Global toolkit promotes inclusive health care for marginalized refugees

· 4 min read

Global toolkit promotes inclusive health care for marginalized refugees

Included in the research team are, from left, Lucy Njiru, Julie Tippens, Angela Palmer-Wackerly and Alice Lakati. (Courtesy photo)
Included in the research team are (from left) Lucy Njiru, Julie Tippens, Angela Palmer-Wackerly and Alice Lakati.

In recent years, there has been an increase in global initiatives aimed at providing mental health support in low- and middle-income countries for those affected by disaster, conflict and forced migration; however, older refugees and refugees with disabilities have received less attention in humanitarian research and often face barriers to accessing wellness-promoting interventions.

Julie Tippens, associate professor of child, youth and family studies, and Angela Palmer-Wackerly, associate professor of health communication, are participating in a collaborative, international project designed to address this critical gap among marginalized refugees with the creation and evaluation of an interactive research toolkit — “HESHIMA: A Guide to Collaborative and Inclusive Health Research in Humanitarian Settings.”

“Heshima” is Kiswahili for respect or dignity. For this project, the HESHIMA acronym stands for “Honoring Experiences and Shared Humanity in Mobilizing for Action.”

Funded by a grant from the [ELRHA](Enhanced Learning and Research for Humanitarian Assist) Humanitarian Innovation Fund, HESHIMA is a collaboration among researchers, humanitarian and human rights personnel, and refugee stakeholders. Partners include the University of Nebraska–Lincoln, Amref Health Africa, Amref International University, the Albinism Society of Kenya, HelpAge International-Kenya and an advisory board consisting of older refugees and refugees with disabilities.

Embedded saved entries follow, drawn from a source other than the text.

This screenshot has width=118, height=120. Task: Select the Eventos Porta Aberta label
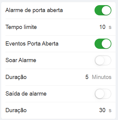[32, 44]
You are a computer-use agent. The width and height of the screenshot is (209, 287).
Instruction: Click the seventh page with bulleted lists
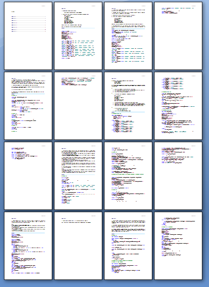pyautogui.click(x=128, y=106)
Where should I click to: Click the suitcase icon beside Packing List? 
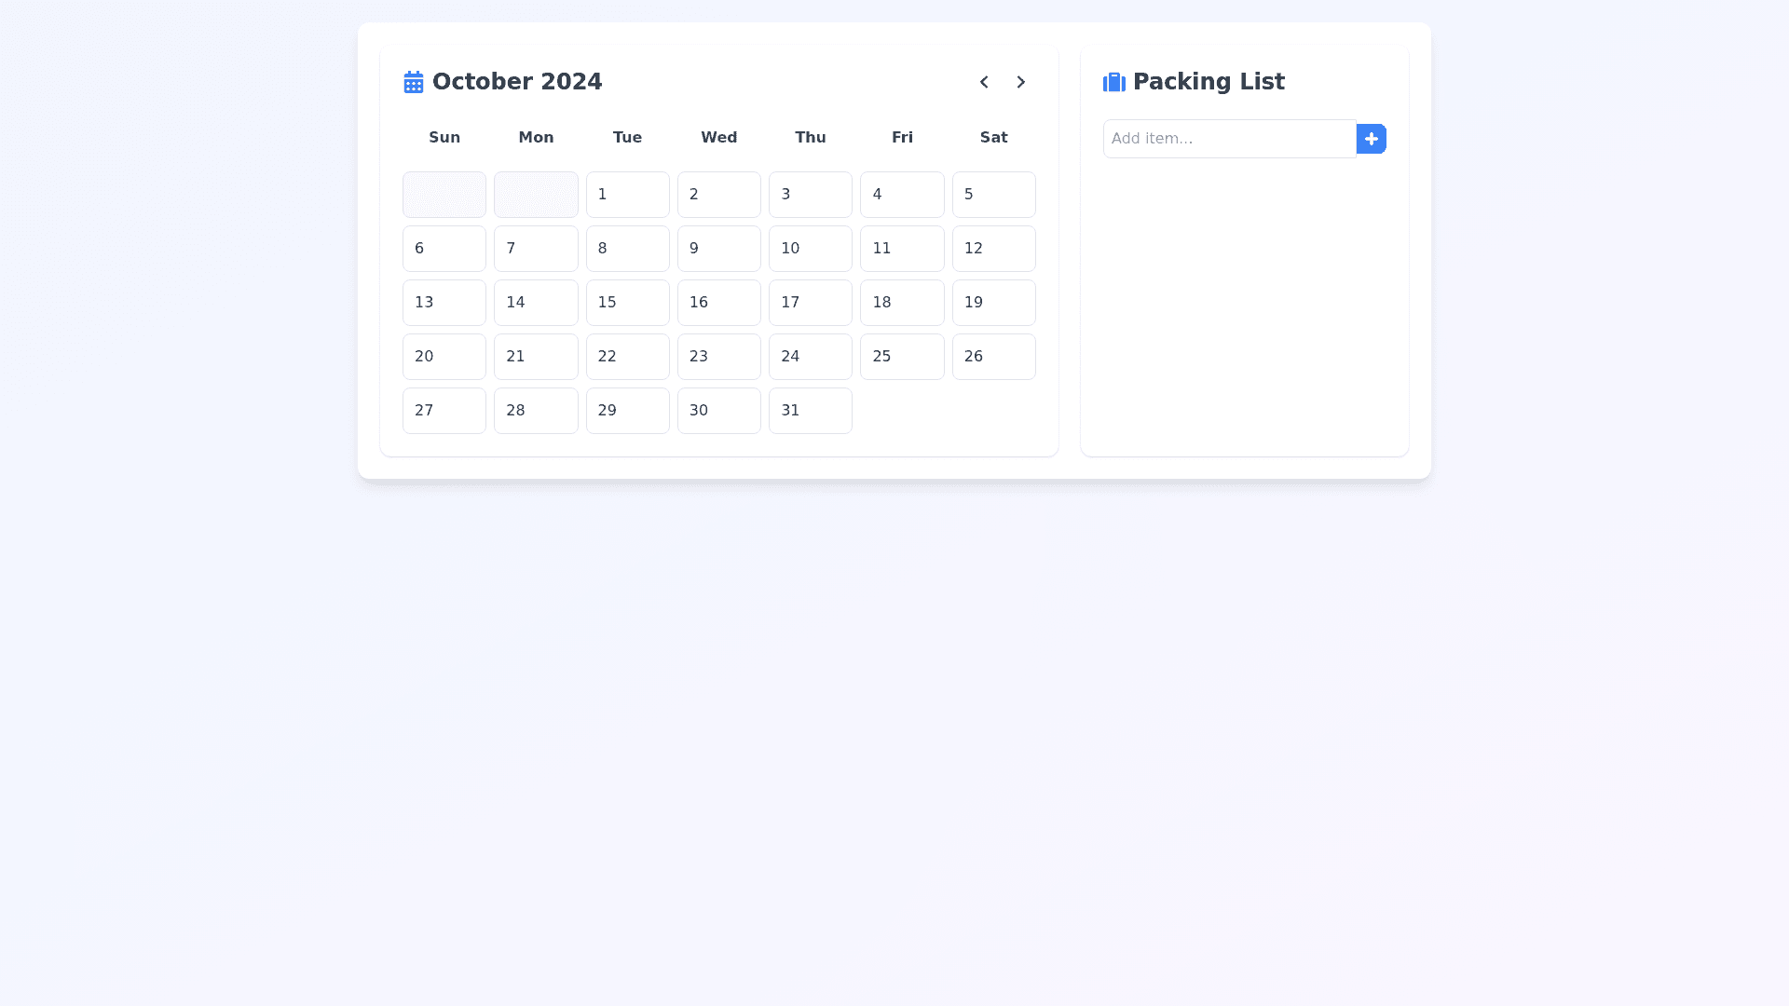[1113, 82]
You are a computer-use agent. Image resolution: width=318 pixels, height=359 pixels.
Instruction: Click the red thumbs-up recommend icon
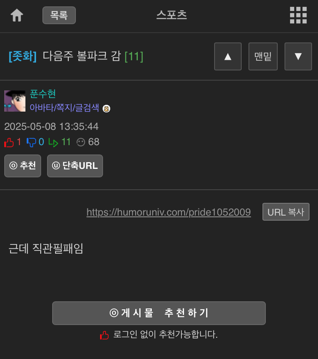click(x=9, y=143)
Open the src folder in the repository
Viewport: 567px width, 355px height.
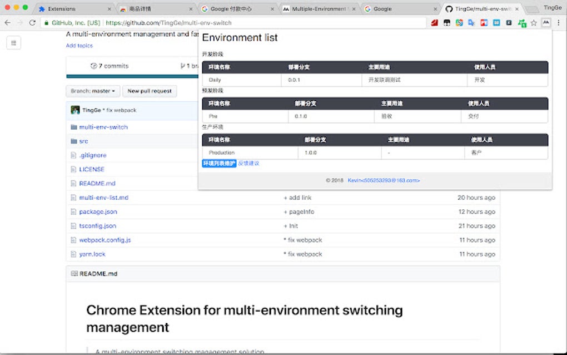(83, 141)
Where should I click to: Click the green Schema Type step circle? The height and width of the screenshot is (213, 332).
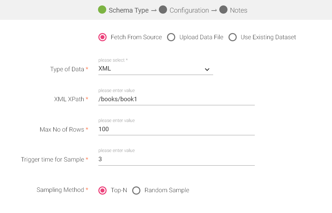pos(102,10)
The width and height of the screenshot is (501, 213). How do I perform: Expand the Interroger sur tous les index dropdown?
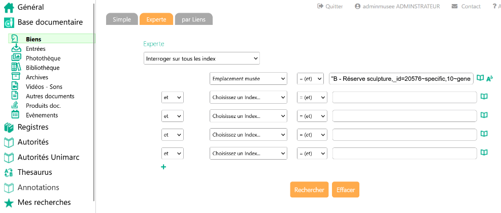202,58
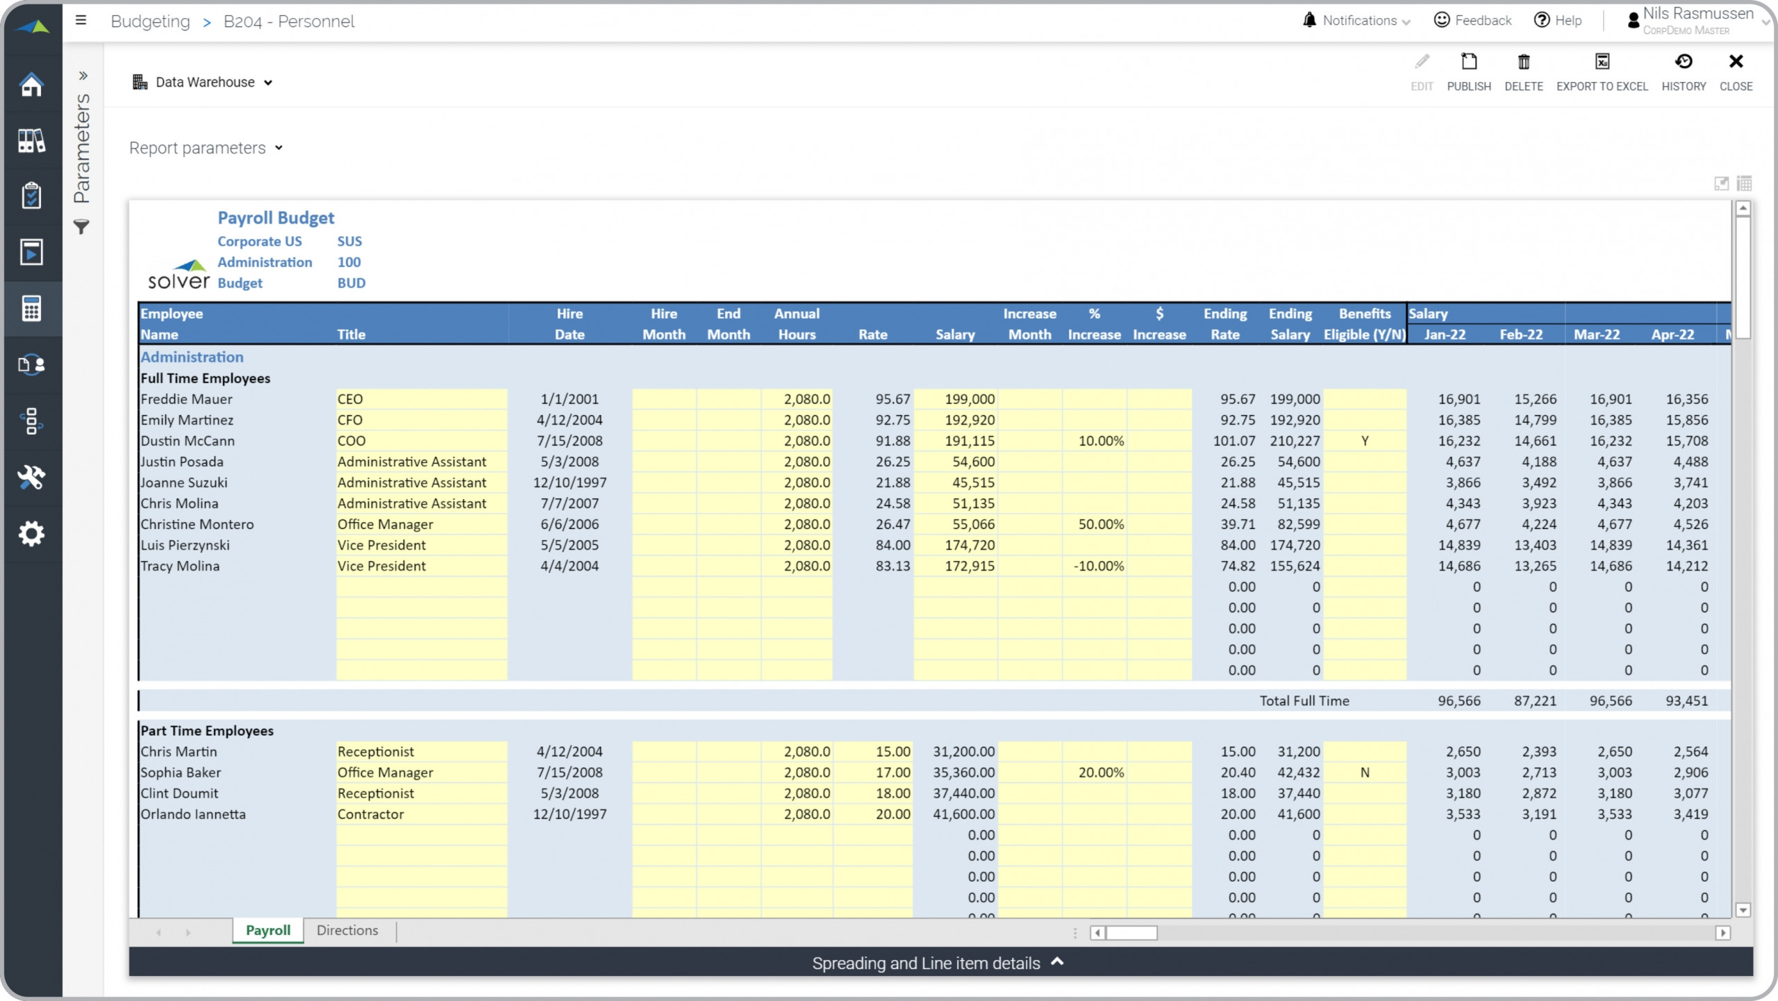Open Help menu in top navigation
Viewport: 1778px width, 1001px height.
(x=1564, y=19)
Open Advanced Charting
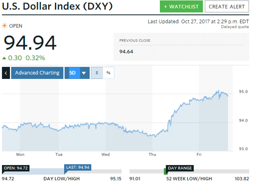This screenshot has width=254, height=183. coord(37,73)
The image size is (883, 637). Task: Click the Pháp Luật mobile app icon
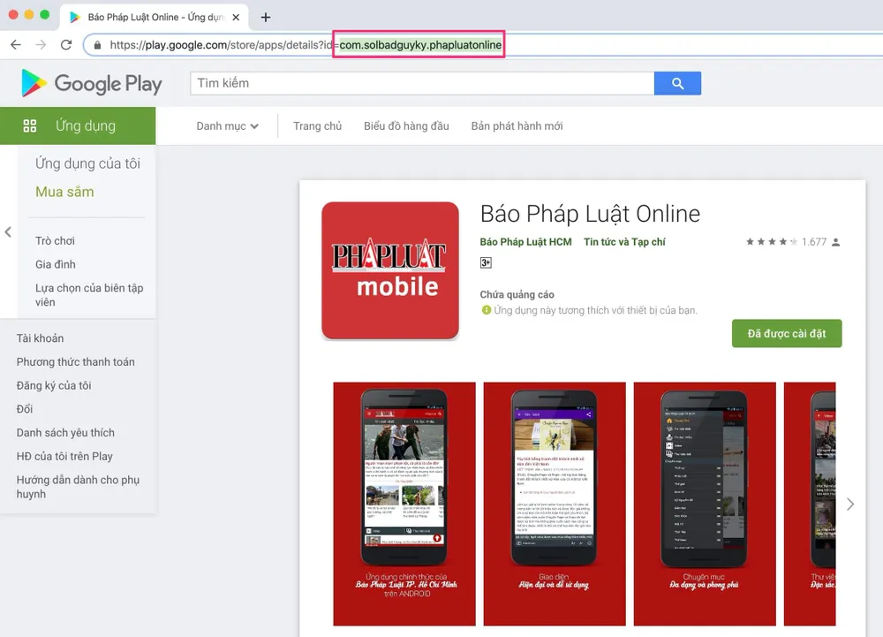tap(390, 270)
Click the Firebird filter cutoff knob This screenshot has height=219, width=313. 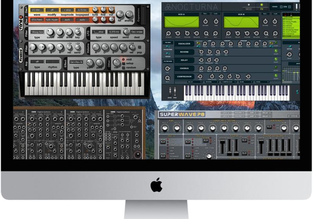click(50, 32)
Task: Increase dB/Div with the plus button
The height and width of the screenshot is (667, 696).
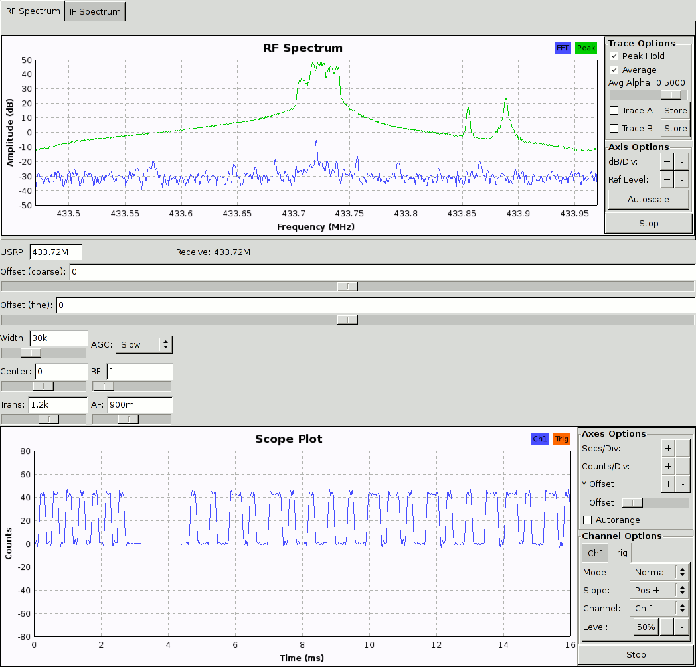Action: click(x=667, y=161)
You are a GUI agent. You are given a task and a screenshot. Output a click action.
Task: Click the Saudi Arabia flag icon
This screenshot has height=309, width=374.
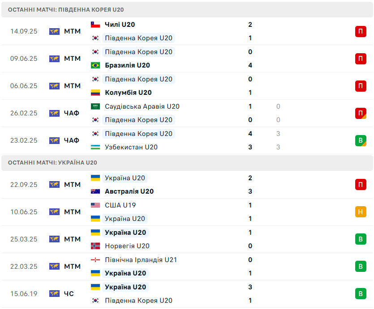coord(95,106)
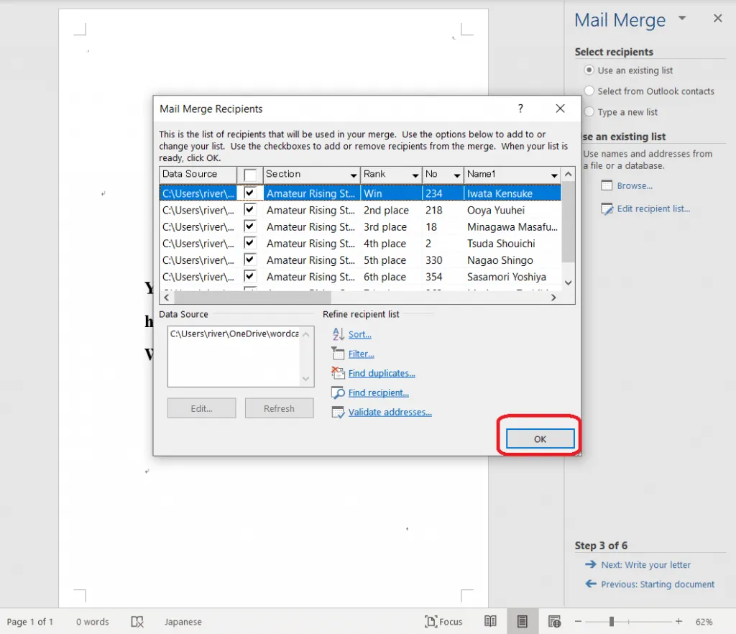Viewport: 736px width, 634px height.
Task: Expand the Section column dropdown arrow
Action: tap(353, 175)
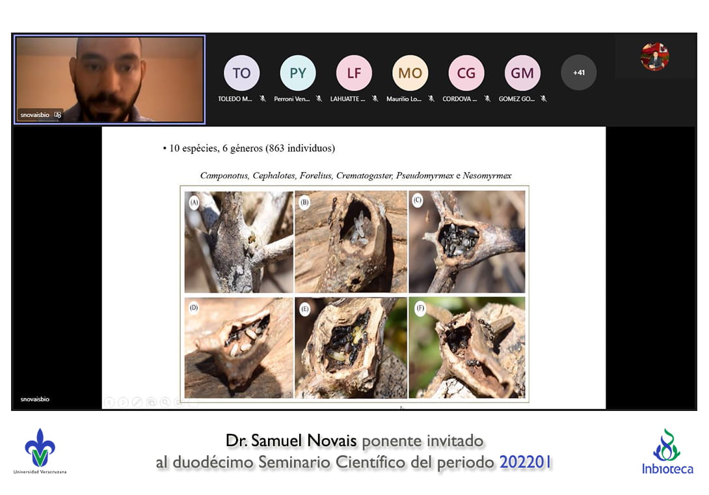This screenshot has width=709, height=495.
Task: Click the MO avatar for Maurilio
Action: pyautogui.click(x=410, y=73)
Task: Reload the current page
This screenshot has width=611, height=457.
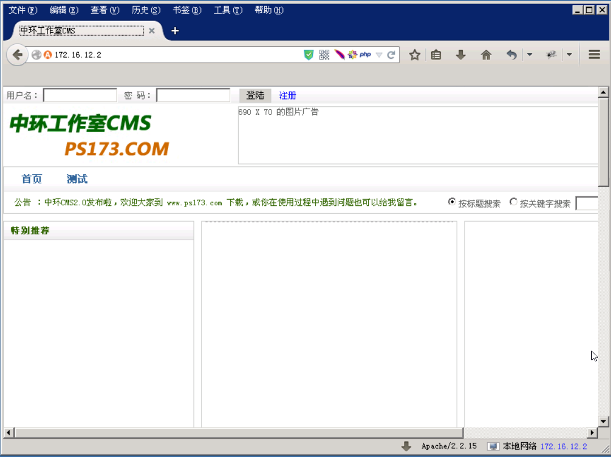Action: point(391,54)
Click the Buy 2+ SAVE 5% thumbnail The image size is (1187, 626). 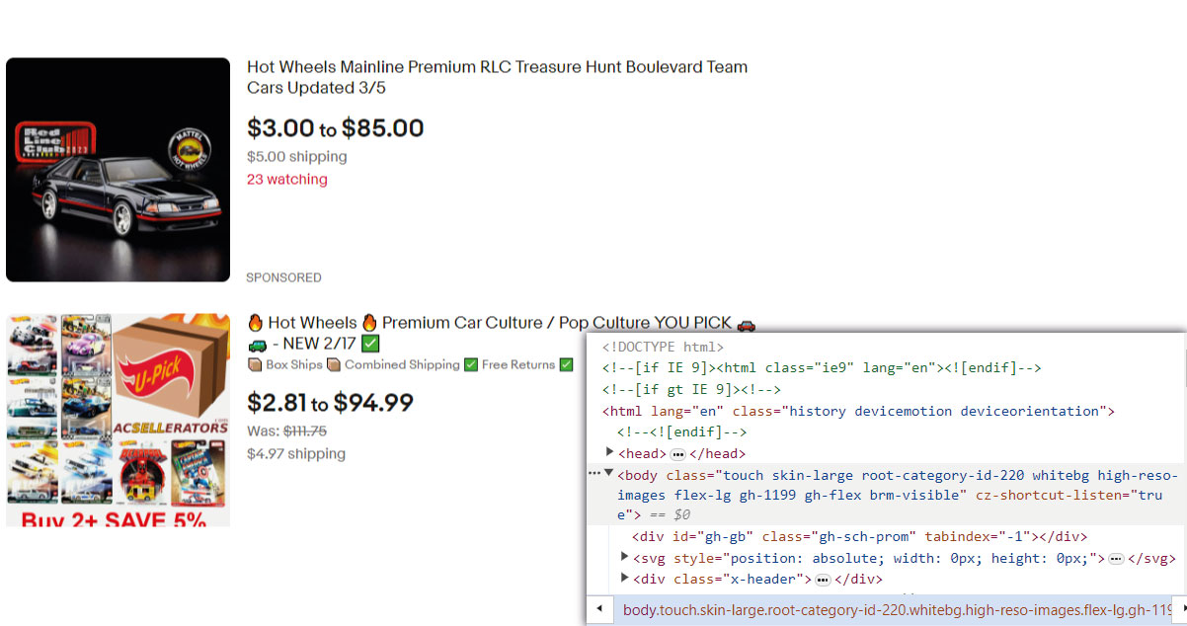pyautogui.click(x=118, y=419)

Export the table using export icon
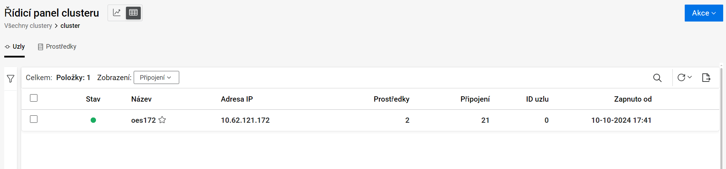(706, 78)
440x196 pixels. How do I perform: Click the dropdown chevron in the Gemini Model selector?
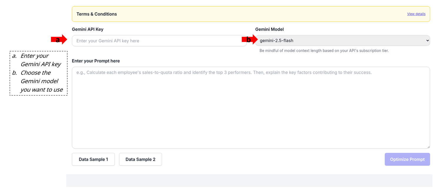(x=427, y=41)
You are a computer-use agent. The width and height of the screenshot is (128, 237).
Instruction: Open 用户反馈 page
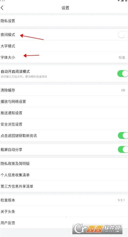click(64, 223)
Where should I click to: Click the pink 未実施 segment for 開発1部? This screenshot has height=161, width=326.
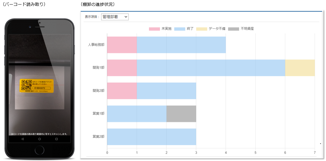click(x=122, y=68)
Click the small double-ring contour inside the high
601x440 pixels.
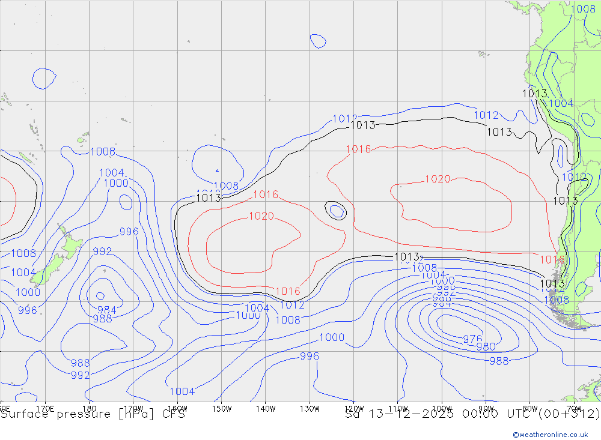(x=336, y=210)
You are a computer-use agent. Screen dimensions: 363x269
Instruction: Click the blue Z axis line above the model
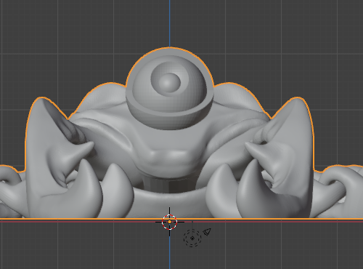170,23
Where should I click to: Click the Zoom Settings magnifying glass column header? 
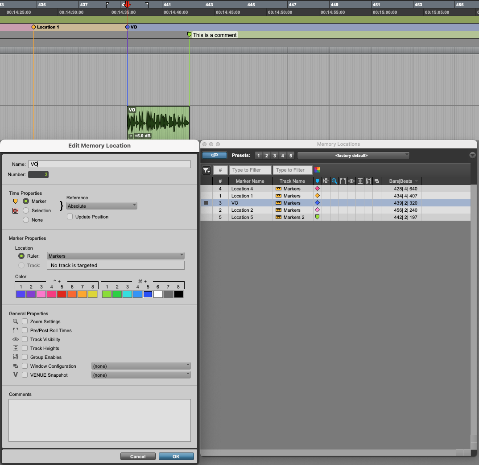(x=335, y=181)
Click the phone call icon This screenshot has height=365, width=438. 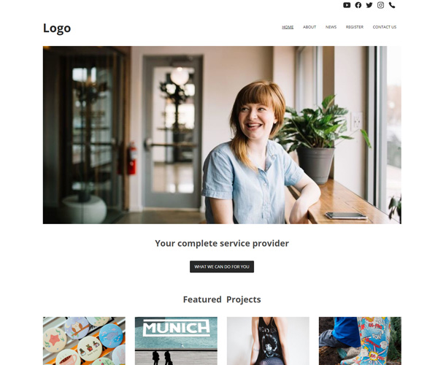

Tippens and Palmer-Wackerly will collaborate with the advisory board and other partners to co-produce the toolkit, which will include guidance on participatory research procedures, such as research ethics, partnership development and tools for recruitment, data collection and dissemination.

“It’s been an incredible amount of work and coordination from all partners, and we’re all learning how to effectively work together by recognizing one another’s strengths and perspectives,” Palmer-Wackerly said.

Data will be collected from refugees living in Nairobi, Kenya. Refugees living in cities and towns outside of refugee camps lack access to the typical humanitarian supports provided in a camp, such as food, water, housing, health care and other necessities. Information about what matters most to refugee partners and participants will be used to create the research toolkit and to enhance humanitarian responses in urban settings.

Researchers aim to complete the toolkit by the end of 2023, then field test it in Nairobi, Kenya, in spring 2024.

“We want to develop tools that highlight strengths and focus on what inclusion and participation means to refugees themselves,” Tippens said. “We are trying to understand their perspectives in identifying primary stressors — what mental health means for older refugees, or refugees with disabilities, to be mentally healthy, what they prefer as supports and what resources will help.”

It is crucial, she said, to be able to conduct research in Kenya and other low- and middle-income countries, where most of the world’s refugees live.

“Only 1% of refugees are ever actually resettled to the U.S. or Europe or elsewhere, but most research comes from studies with those resettled populations,” Tippens said. “So being able to gather evidence from these locations is so important.”

Tippens’ past projects have included several participatory research and community engagement studies, many of which focused on older refugees. Palmer-Wackerly has collaborated with research partners to study immigrant and refugee health in rural Nebraska.

“It feels like everything I’ve done before has been leading up to this project,” Tippens said. “This is a nice culmination of earlier projects in which I’ve worked with the same populations, and it’s an opportunity to strengthen our partnerships with the other organizations.”

Using this participatory approach with refugees in their own communities, and using their direct input to co-develop project, is also something Tippens is eager to do.

“It is exciting to launch a participatory action research project across international borders,” she said. “It’s something I’ve wanted to do for a long time, but I and our research partners weren’t necessarily ready for that challenge. Now after working together for several years, we’re ready.”